Work request
What you write must match, character for character, the lines from the one with "[Deportes y moda] (114, 724)" down to the one with "Contacter la rédac (67, 2399)" in the listing below, minus its pictures.
(Provided data begins)
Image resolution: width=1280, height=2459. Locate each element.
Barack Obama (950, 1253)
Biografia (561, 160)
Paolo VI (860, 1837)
(Provided data ends)
(Provided data begins)
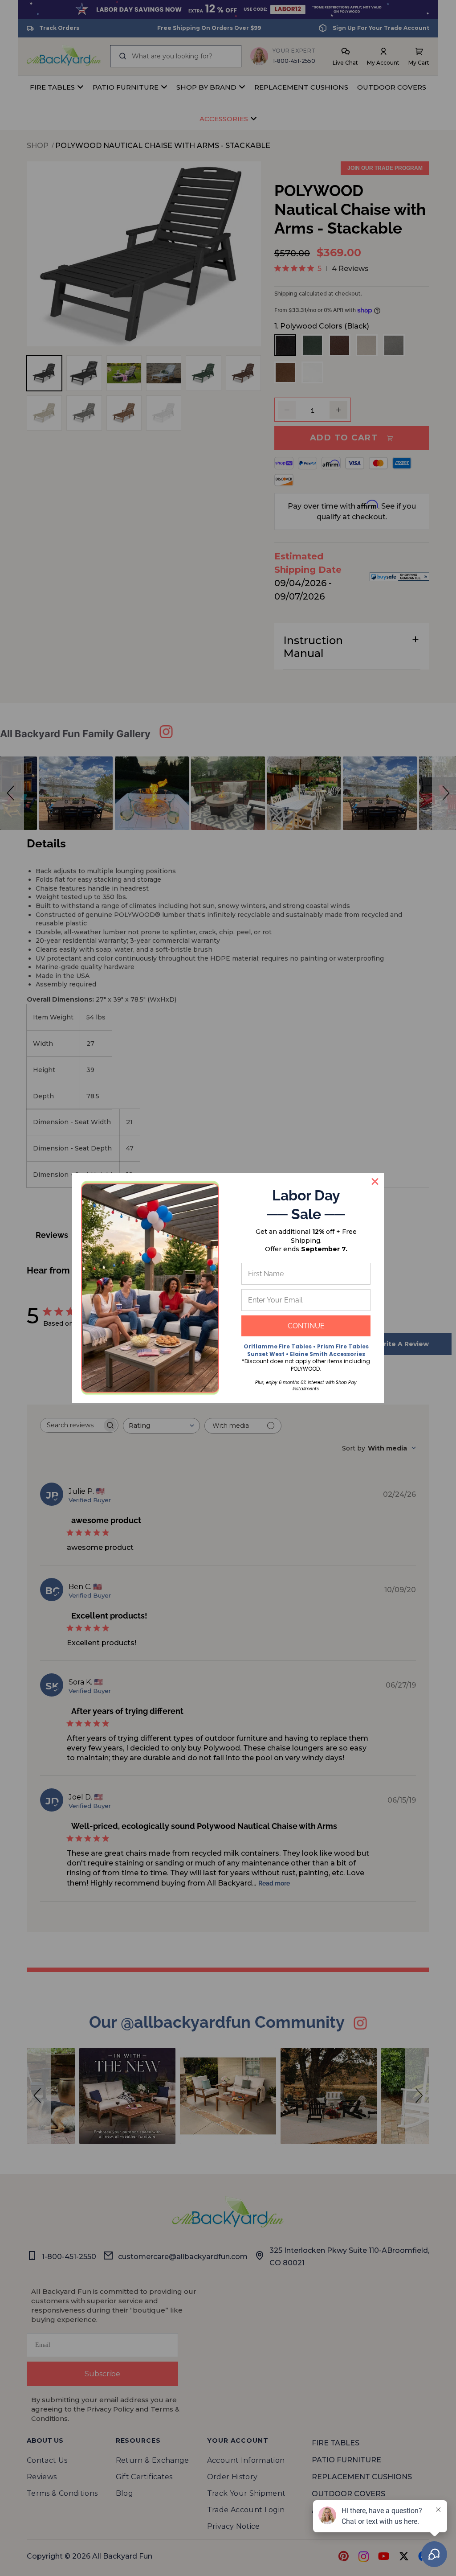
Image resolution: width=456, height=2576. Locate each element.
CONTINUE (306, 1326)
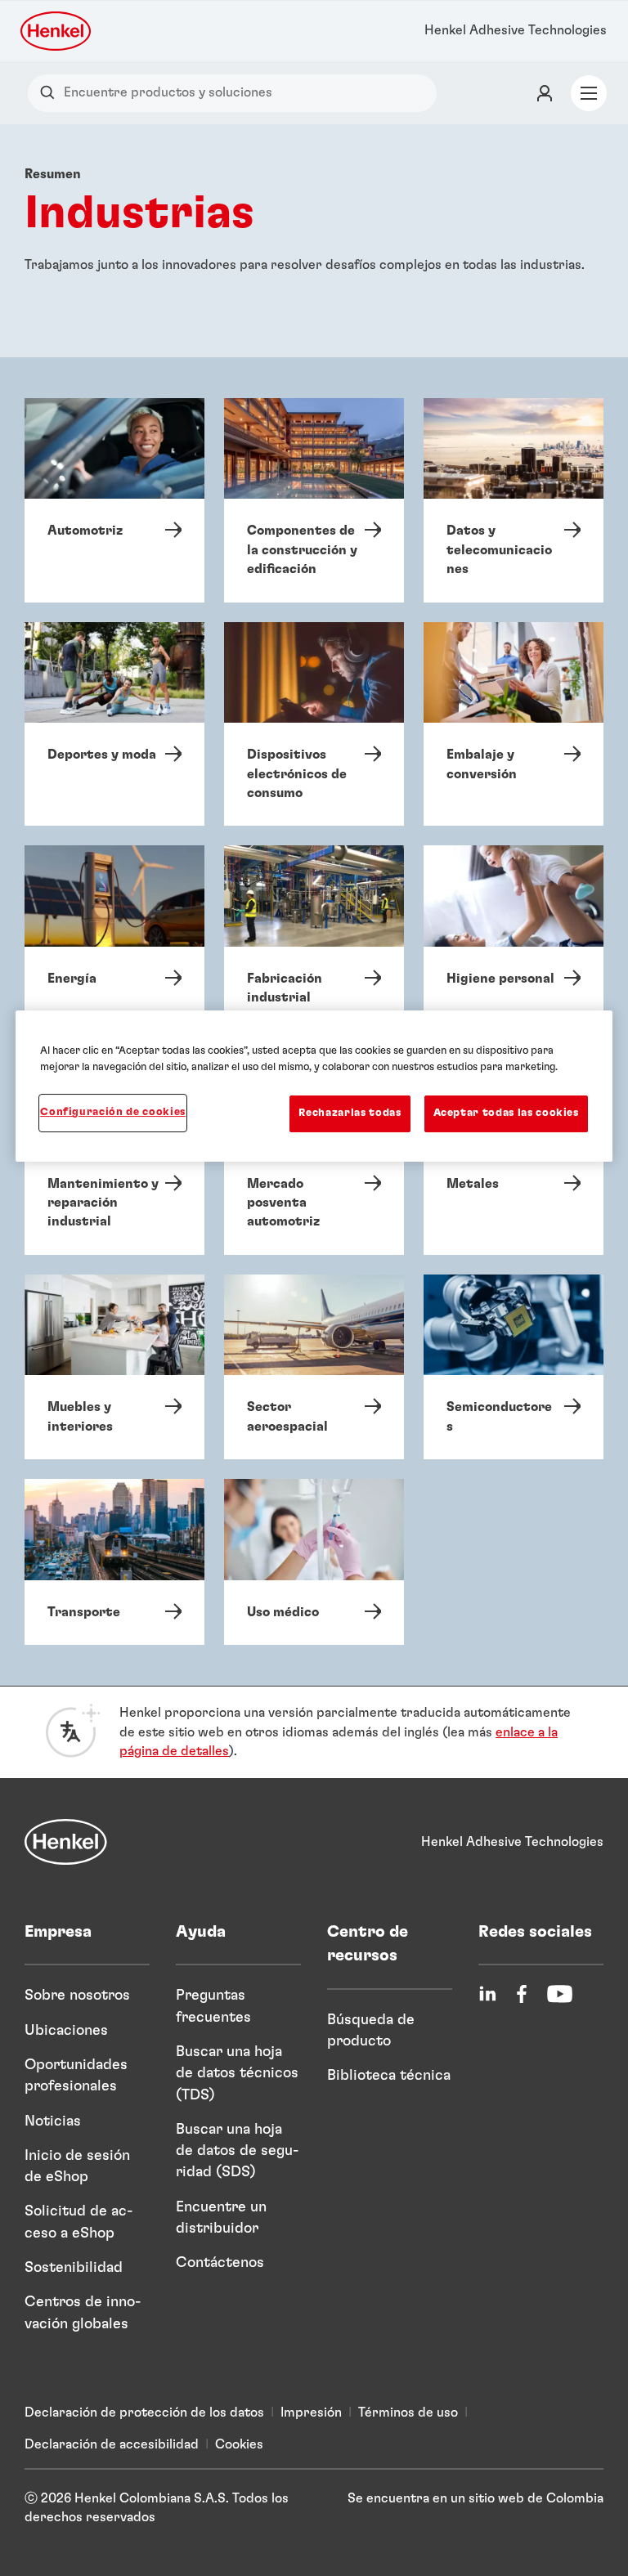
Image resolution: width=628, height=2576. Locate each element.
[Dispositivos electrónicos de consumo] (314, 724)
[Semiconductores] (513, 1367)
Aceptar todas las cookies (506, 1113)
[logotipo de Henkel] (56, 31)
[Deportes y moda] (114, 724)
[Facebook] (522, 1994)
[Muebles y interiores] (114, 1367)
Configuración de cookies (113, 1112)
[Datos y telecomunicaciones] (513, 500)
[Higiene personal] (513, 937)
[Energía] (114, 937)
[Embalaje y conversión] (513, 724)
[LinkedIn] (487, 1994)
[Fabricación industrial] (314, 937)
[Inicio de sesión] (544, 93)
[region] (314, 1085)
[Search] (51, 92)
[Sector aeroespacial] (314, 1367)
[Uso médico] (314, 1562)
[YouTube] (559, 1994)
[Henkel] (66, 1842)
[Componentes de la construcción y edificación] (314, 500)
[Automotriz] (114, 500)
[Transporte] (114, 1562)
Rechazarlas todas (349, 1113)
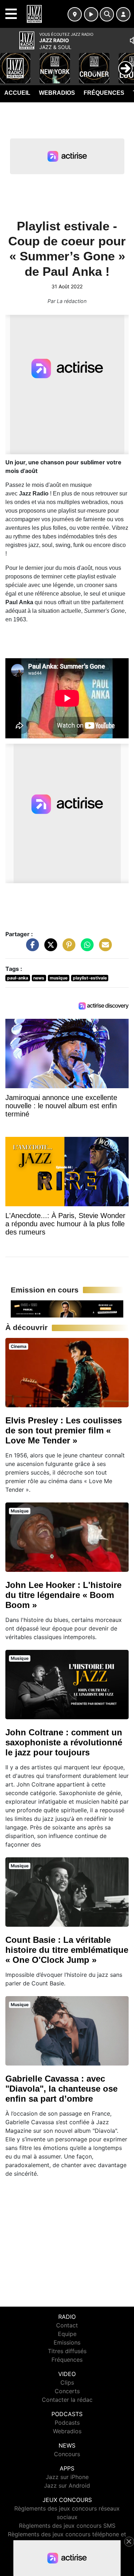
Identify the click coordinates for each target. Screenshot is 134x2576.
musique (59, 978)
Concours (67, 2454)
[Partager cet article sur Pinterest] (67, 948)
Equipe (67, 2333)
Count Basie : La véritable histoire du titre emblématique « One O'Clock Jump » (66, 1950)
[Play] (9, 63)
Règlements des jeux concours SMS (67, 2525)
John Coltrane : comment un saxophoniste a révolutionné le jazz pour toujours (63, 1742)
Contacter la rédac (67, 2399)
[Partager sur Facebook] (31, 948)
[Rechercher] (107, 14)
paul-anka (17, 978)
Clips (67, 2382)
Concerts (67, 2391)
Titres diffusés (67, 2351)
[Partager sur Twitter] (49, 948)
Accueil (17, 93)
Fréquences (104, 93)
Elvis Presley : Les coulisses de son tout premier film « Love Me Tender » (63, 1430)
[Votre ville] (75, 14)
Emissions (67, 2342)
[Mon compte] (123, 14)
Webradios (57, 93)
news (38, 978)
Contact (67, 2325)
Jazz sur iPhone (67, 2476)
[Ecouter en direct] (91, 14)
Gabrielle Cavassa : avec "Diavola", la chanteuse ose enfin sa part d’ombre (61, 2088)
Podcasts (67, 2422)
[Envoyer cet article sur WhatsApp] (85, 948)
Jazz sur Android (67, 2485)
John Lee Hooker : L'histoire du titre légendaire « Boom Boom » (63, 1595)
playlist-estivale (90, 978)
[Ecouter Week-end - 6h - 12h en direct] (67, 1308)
(Provided data ends)
(Provided data begins)
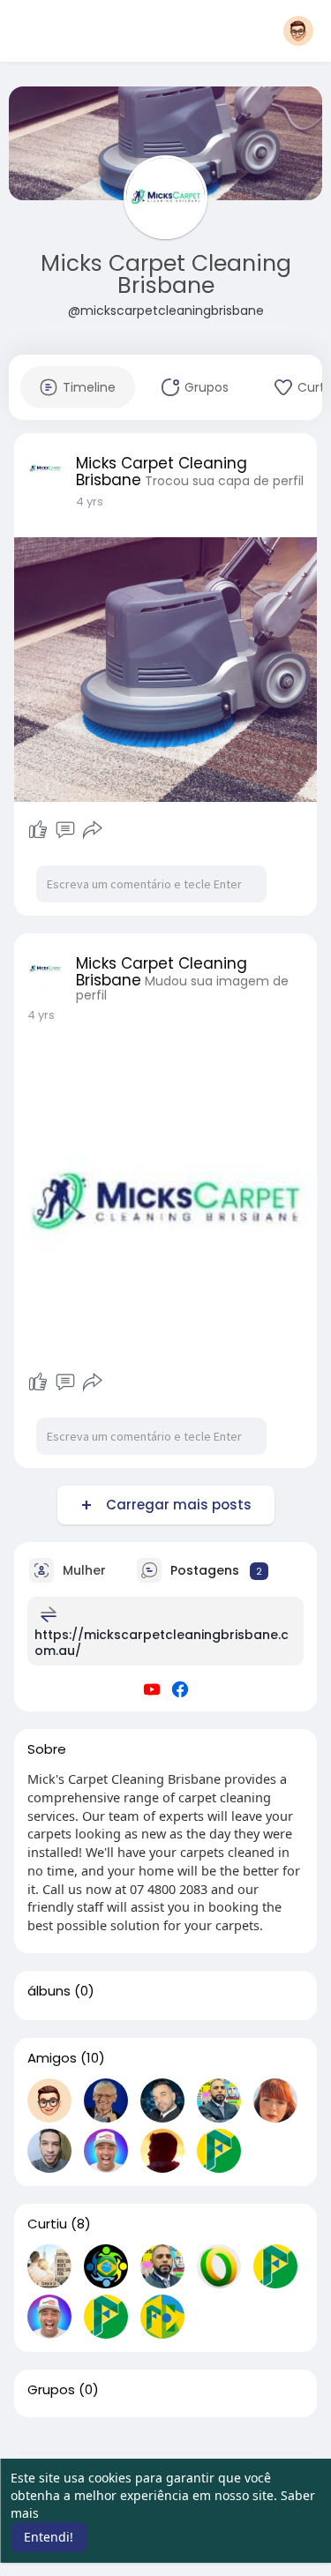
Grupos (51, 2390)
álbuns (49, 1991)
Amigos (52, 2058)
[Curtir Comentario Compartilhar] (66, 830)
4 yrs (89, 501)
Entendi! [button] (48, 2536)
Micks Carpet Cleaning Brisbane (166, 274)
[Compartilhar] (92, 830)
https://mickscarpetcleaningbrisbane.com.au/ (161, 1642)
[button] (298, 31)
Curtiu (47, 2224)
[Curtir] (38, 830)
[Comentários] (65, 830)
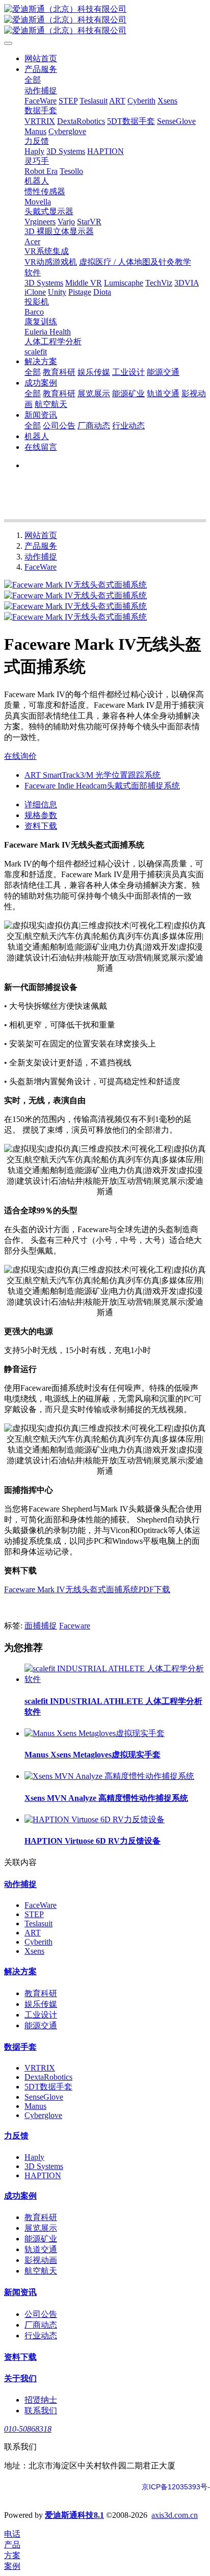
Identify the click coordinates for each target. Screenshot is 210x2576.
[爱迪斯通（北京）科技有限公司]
(Provided data ends)
Output of the task
[Deportes y moda] (114, 724)
[Facebook] (522, 1994)
[Muebles y interiores] (114, 1367)
Configuración de cookies (113, 1112)
[Datos y telecomunicaciones] (513, 500)
[Higiene personal] (513, 937)
[Energía] (114, 937)
[Embalaje y conversión] (513, 724)
[LinkedIn] (487, 1994)
[Fabricación industrial] (314, 937)
[Inicio de sesión] (544, 93)
[region] (314, 1085)
[Search] (51, 92)
[Sector aeroespacial] (314, 1367)
[Uso médico] (314, 1562)
[YouTube] (559, 1994)
[Henkel] (66, 1842)
[Componentes de la construcción y edificación] (314, 500)
[Automotriz] (114, 500)
[Transporte] (114, 1562)
Rechazarlas todas (349, 1113)
Identify the click coordinates for each target. Screenshot is 134x2576.
musique (59, 978)
Concours (67, 2454)
[Partager cet article sur Pinterest] (67, 948)
Equipe (67, 2333)
Count Basie : La véritable histoire du titre emblématique « One O'Clock Jump » (66, 1950)
[Play] (9, 63)
Règlements des jeux concours SMS (67, 2525)
John Coltrane : comment un saxophoniste a révolutionné le jazz pour toujours (63, 1742)
Contacter la rédac (67, 2399)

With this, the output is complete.